United States v. Keller
Citation: 28 ELR 21193
The court affirms the denial of landowners' untimely demand for a jury trial on the issue of just compensation in a condemnation proceeding initiated by the United States. The United States was attempting to obtain 42 acres of the landowners' property for the purposes of administering, preserving, and developing the Appalachian National Scenic Trail. The court first notes that it is settled law that there is no constitutional right to a jury trial in a federal condemnation proceeding. Furthermore, to obtain even the limited access to a jury in federal condemnation proceedings, a party must make a timely demand for such a trial.
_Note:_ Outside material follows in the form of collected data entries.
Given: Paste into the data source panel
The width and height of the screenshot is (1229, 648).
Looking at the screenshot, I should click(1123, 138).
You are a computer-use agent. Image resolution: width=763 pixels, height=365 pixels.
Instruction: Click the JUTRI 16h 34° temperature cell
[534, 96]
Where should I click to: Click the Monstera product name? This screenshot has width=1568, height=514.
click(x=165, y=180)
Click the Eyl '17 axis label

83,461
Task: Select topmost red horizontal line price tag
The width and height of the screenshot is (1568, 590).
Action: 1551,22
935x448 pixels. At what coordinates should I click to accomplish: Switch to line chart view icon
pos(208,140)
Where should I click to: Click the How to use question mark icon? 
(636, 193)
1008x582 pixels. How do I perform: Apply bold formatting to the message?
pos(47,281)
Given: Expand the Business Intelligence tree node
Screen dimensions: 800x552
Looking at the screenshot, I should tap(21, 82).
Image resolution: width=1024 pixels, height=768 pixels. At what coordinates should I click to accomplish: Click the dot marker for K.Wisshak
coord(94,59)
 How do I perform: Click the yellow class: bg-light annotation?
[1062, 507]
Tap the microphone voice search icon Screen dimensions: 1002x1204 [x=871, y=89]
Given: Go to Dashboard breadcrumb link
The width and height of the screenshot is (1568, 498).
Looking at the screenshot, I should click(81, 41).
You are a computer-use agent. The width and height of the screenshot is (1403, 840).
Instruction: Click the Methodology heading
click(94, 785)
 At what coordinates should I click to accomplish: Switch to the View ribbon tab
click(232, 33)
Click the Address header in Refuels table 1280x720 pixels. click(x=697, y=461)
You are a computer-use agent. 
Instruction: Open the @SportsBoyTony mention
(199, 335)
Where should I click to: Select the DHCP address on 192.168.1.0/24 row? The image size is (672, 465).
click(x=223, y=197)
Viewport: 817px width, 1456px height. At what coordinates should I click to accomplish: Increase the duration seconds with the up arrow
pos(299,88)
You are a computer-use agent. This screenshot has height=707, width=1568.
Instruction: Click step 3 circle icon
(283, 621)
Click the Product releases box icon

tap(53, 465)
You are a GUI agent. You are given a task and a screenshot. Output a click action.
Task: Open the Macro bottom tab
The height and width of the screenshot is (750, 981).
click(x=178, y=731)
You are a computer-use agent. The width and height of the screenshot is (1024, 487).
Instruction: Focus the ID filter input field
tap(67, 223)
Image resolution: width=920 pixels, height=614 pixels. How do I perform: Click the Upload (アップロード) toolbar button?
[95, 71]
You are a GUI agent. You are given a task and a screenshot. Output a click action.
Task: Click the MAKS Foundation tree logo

The court then holds that the facts urged by the landowners did not require the district court to grant the belated jury request. The fact that the landowners were unrepresented by counsel resulted from the landowners' deliberate choice not to consult or retain counsel. The government repeatedly urged the landowners to obtain counsel. In addition, the government complied with the requirements of Fed. R. Civ. P. 71A(d)(2) and was not required to inform the landowners when or how they may demand a jury trial. Further, the government complied with Fed. R. Civ. P. 71A(h), which does not prohibit the government from withdrawing its prior jury demand.
Counsel for Plaintiff
M. Alice Thurston
Environment and Natural Resources Division
U.S. Department of Justice, Washington DC 20530
Counsel for Defendants
R. Edwin Brown
Brown & Sturm
260 E. Jefferson St., Rockville MD 20850
Before Campbell, J.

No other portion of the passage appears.